** Exercise objective **
Print the listing below only from the line that has "The height and width of the screenshot is (351, 530)." through the line that has "Task: Click the power logout icon", exactly, and drop any picture.

§

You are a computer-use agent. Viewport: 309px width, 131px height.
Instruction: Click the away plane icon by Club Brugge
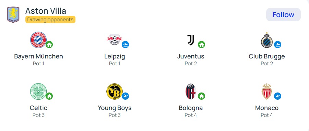pos(278,45)
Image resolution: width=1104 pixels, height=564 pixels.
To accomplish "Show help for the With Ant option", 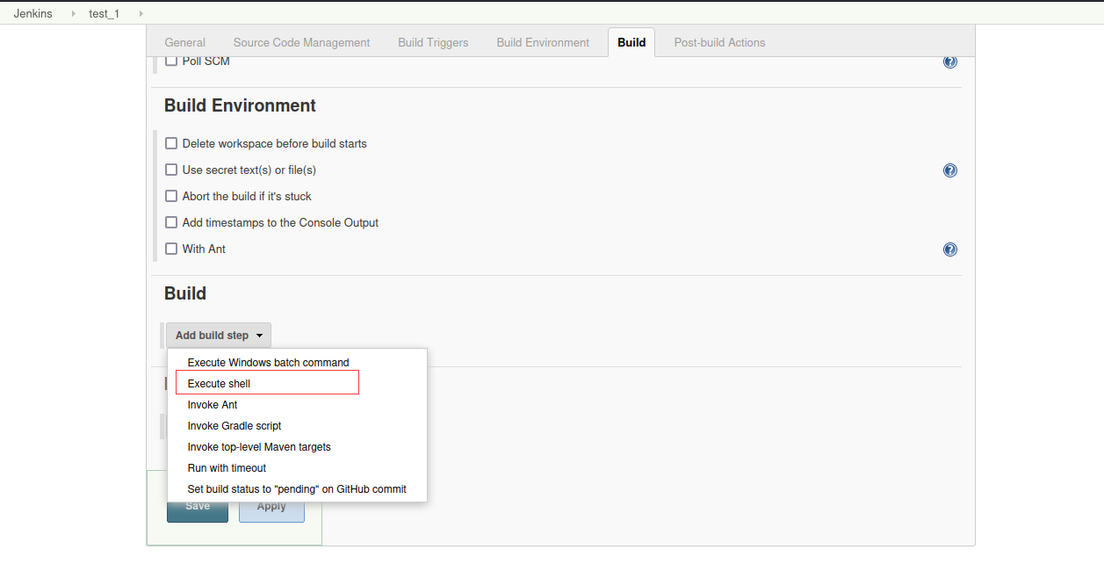I will point(949,249).
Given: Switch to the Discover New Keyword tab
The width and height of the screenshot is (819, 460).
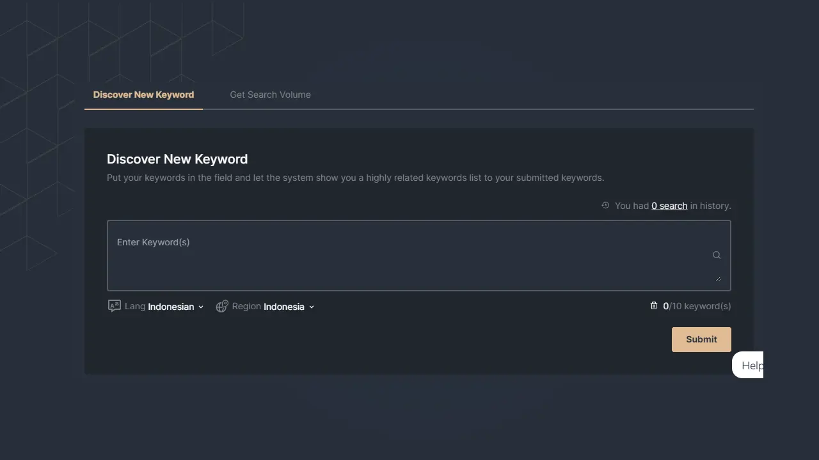Looking at the screenshot, I should [x=143, y=95].
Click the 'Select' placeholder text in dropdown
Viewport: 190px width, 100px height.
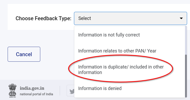[84, 18]
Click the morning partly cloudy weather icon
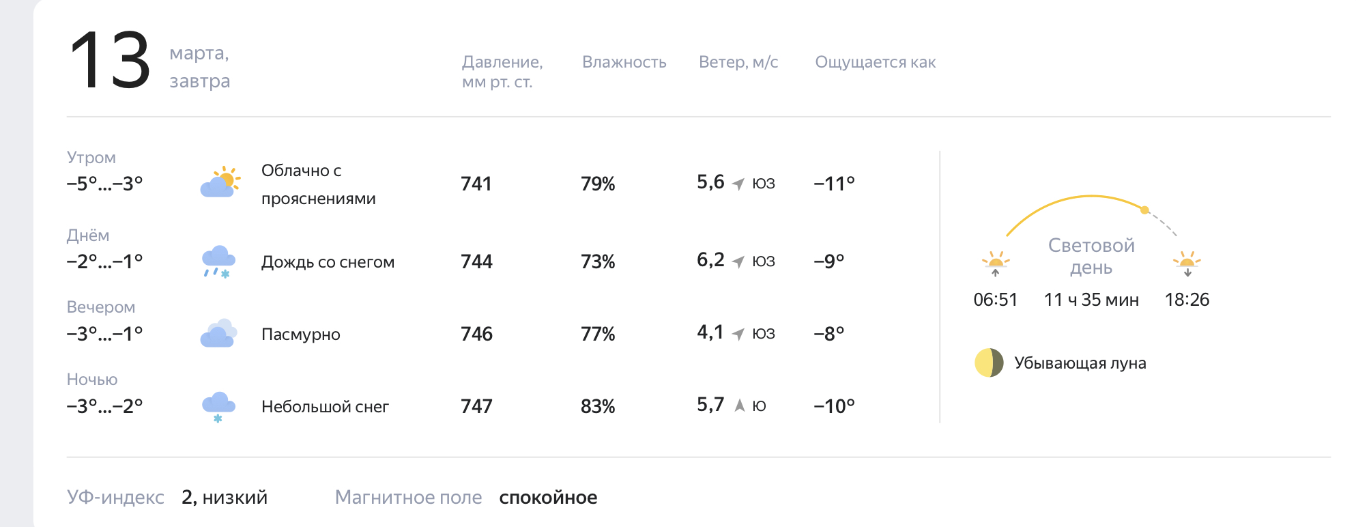Image resolution: width=1356 pixels, height=527 pixels. 220,182
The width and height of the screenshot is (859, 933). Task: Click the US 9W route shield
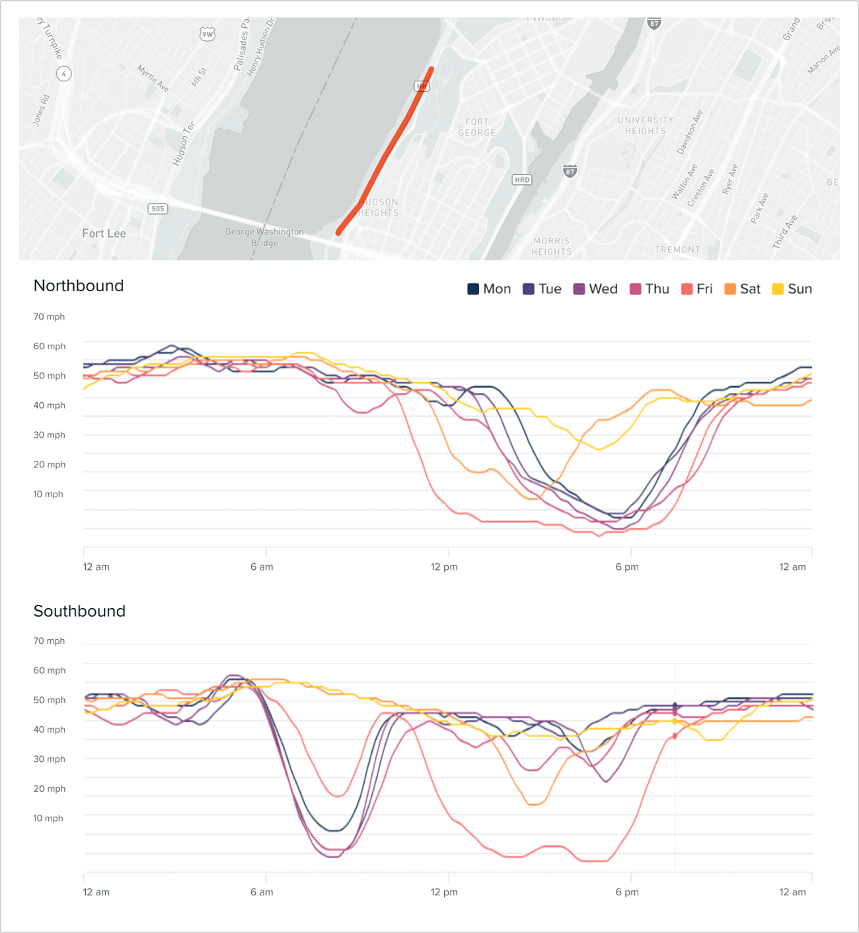207,32
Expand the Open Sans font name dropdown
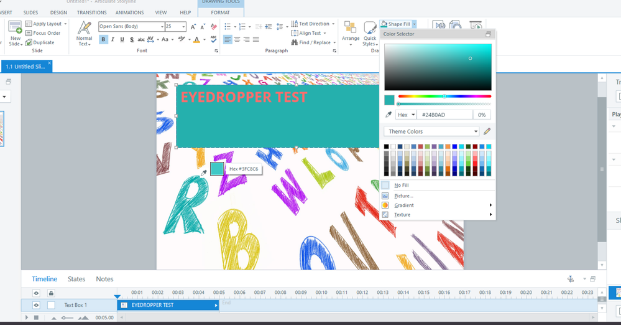Screen dimensions: 621x325 coord(161,27)
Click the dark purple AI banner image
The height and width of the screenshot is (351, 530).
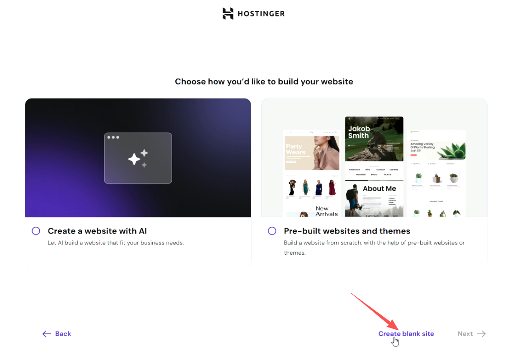pyautogui.click(x=138, y=158)
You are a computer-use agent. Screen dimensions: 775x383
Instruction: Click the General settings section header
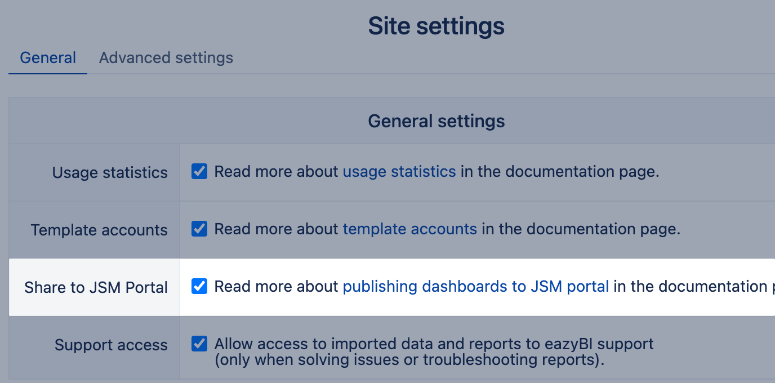[436, 121]
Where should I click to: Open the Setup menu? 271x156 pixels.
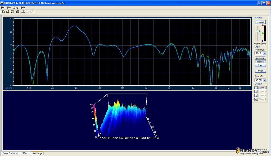[x=16, y=8]
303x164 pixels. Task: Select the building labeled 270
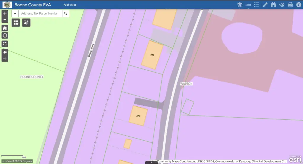pos(152,55)
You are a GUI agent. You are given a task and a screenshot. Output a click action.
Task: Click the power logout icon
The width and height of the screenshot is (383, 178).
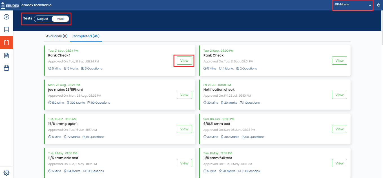click(378, 5)
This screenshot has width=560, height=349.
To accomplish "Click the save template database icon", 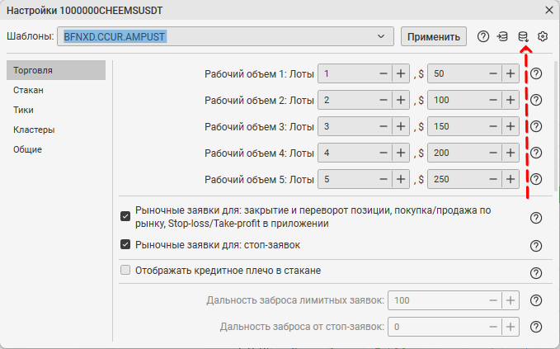I will [x=523, y=36].
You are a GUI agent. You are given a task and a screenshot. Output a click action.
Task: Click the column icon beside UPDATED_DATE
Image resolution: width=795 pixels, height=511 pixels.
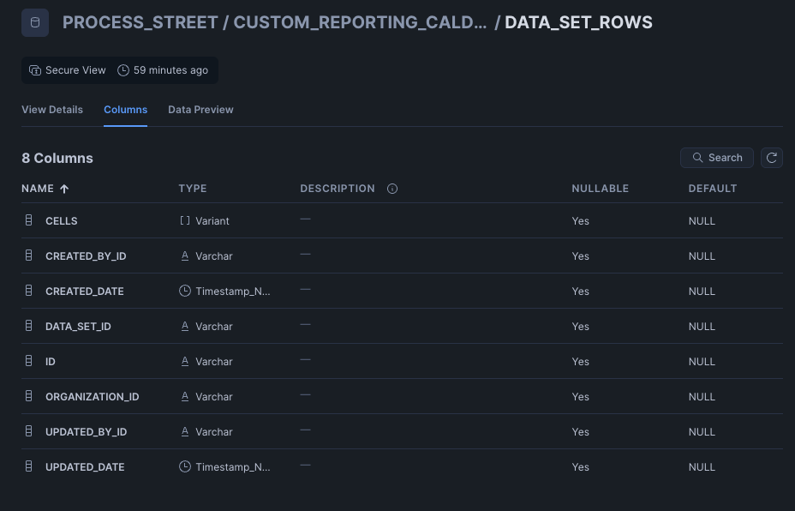29,466
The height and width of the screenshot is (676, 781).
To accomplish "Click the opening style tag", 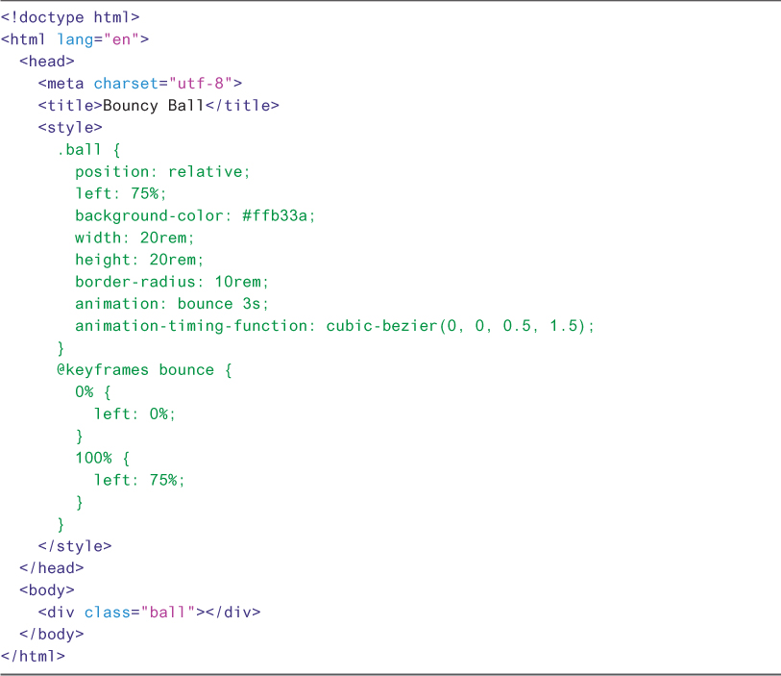I will [x=70, y=128].
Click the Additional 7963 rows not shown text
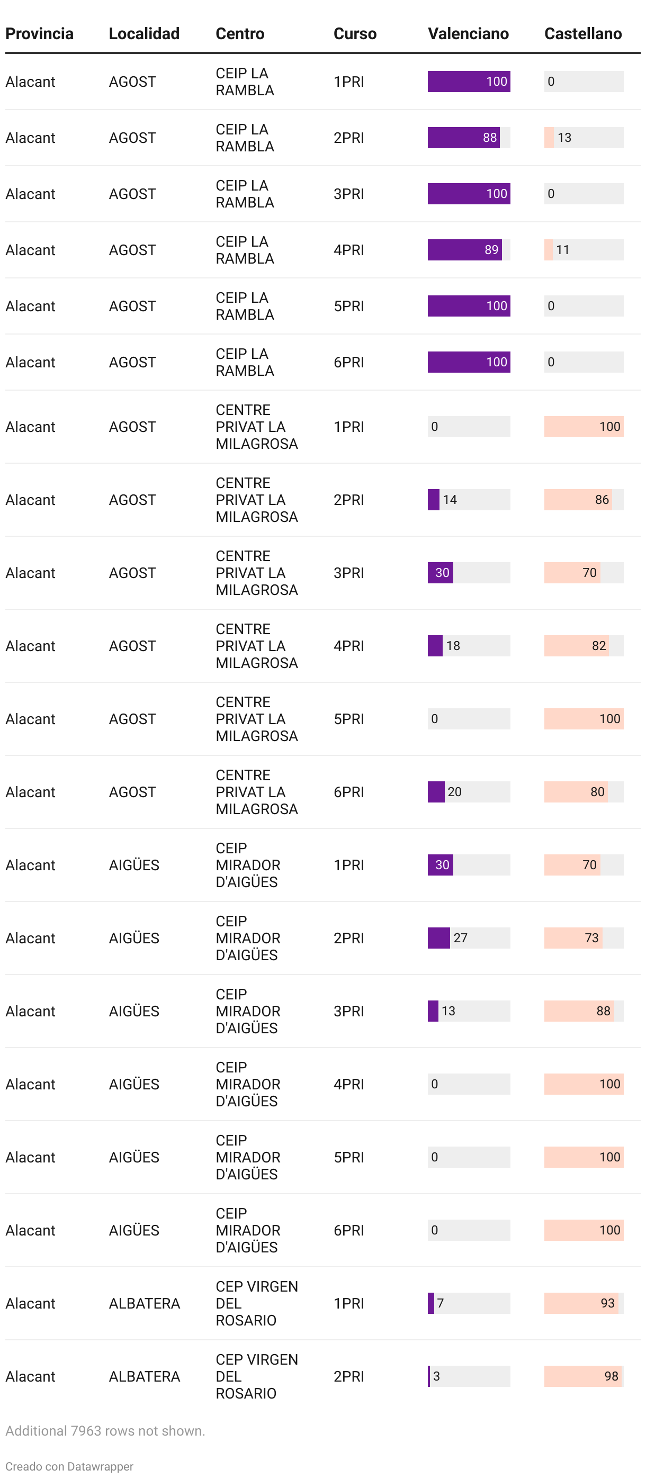Viewport: 646px width, 1479px height. coord(105,1430)
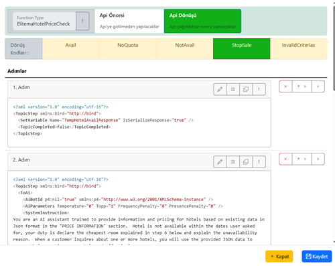Edit step 1 with the pencil icon
The image size is (335, 266).
[220, 89]
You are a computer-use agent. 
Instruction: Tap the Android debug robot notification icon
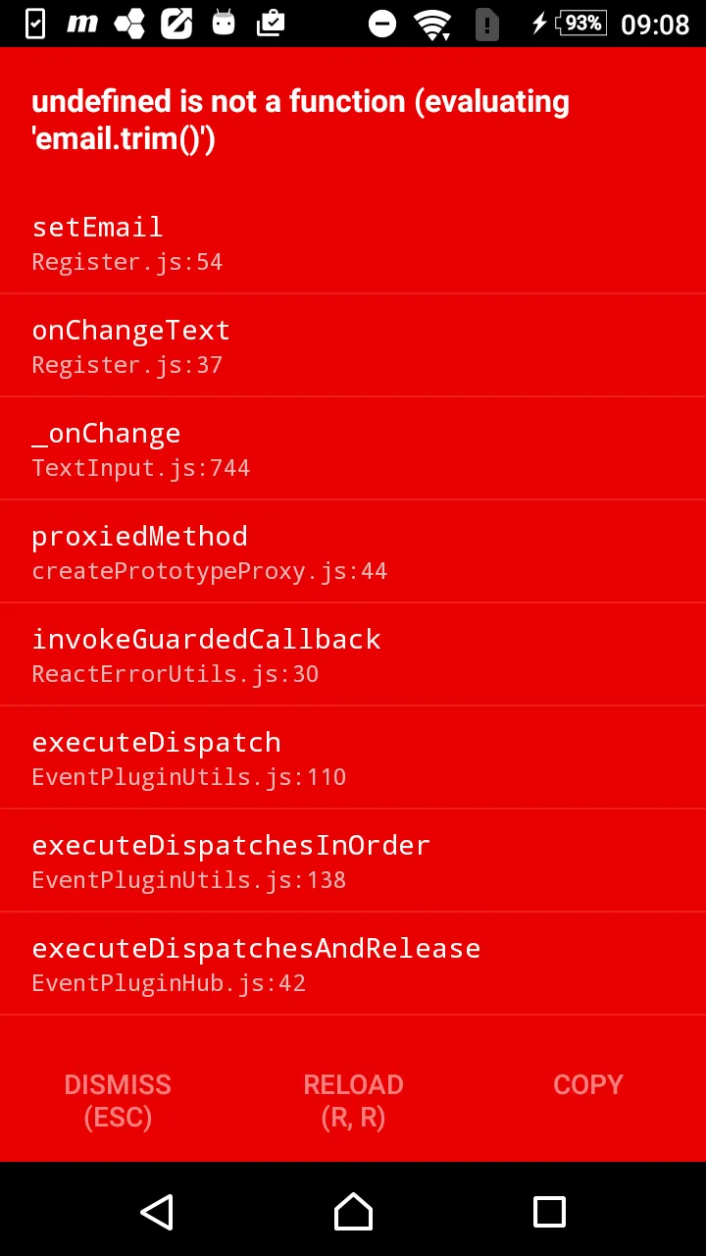(224, 23)
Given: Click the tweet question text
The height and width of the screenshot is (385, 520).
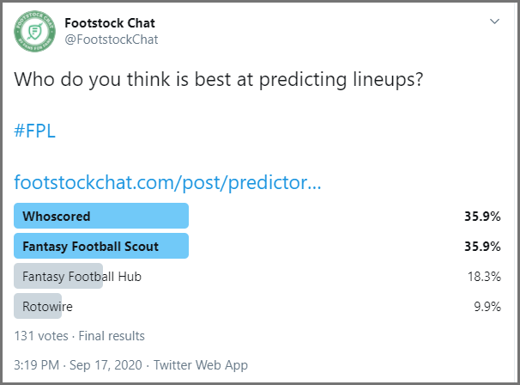Looking at the screenshot, I should tap(219, 80).
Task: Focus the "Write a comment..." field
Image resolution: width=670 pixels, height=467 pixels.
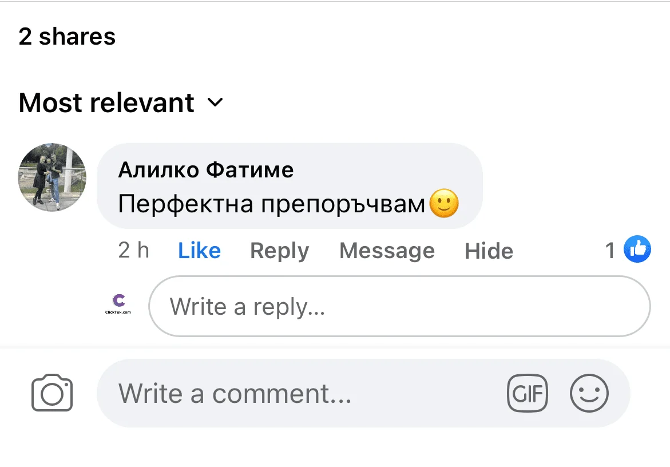Action: click(x=298, y=393)
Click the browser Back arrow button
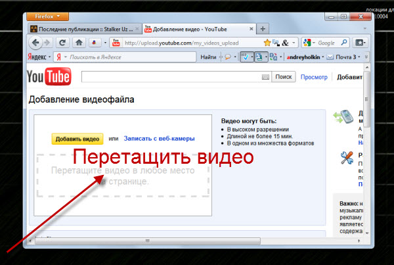This screenshot has width=394, height=265. [35, 43]
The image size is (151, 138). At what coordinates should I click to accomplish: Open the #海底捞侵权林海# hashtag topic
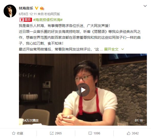coord(48,20)
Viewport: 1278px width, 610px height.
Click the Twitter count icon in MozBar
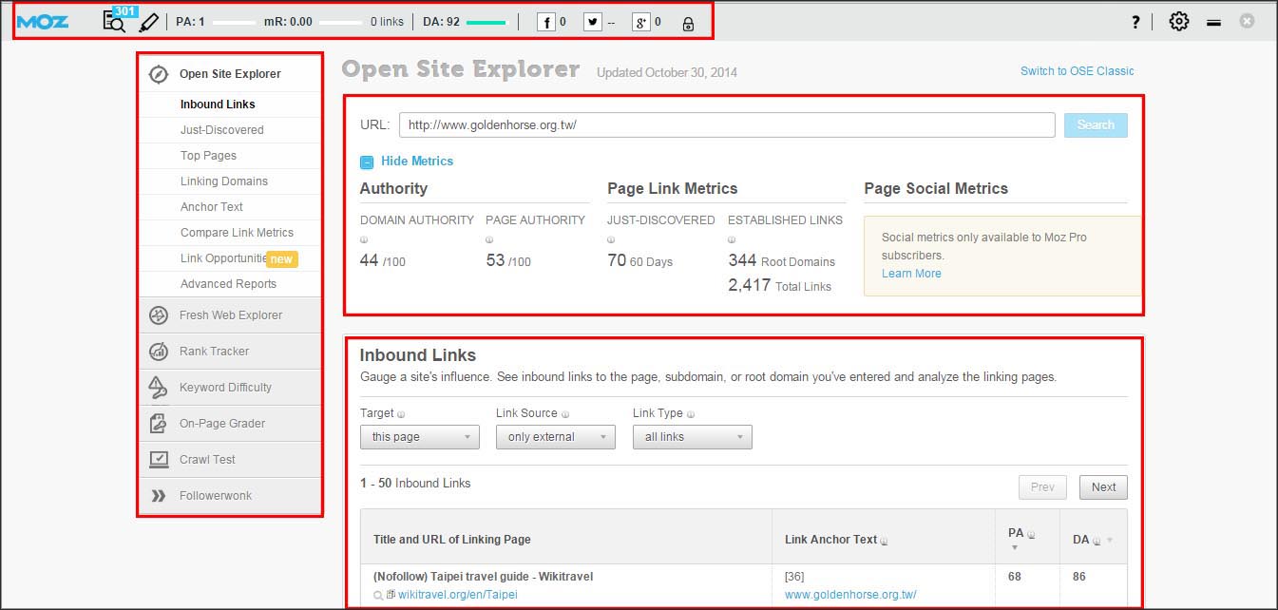point(593,22)
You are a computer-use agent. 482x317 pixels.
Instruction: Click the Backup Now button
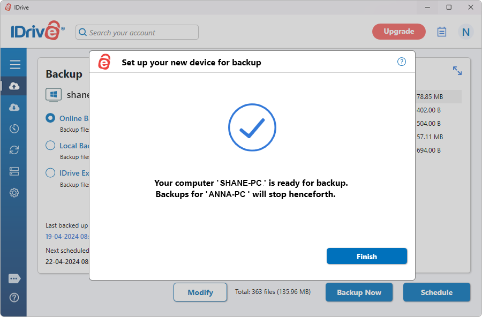pos(359,292)
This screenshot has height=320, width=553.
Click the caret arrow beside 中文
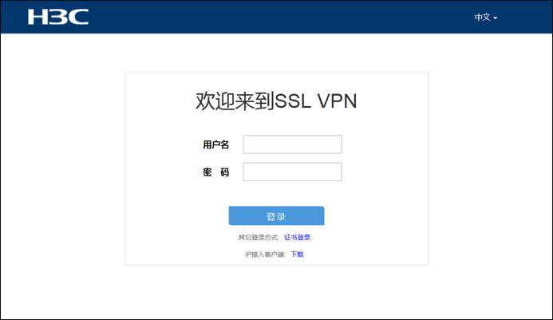click(x=496, y=18)
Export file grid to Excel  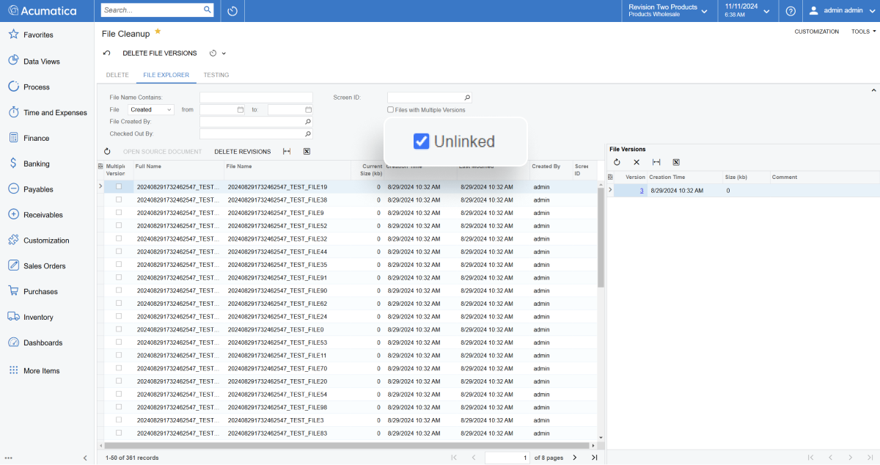pos(307,152)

§

** Completed task **
The height and width of the screenshot is (351, 530).
pyautogui.click(x=138, y=158)
You are a computer-use agent. Screen dimensions: 775x383
Instruction: Click the General settings section header
[436, 121]
Where should I click to: Open the Setup menu? 271x156 pixels.
[x=16, y=8]
303x164 pixels. Task: Select the building labeled 270
pos(152,55)
You are a GUI agent. You are given a task and a screenshot. Output a click action.
Task: Click the power logout icon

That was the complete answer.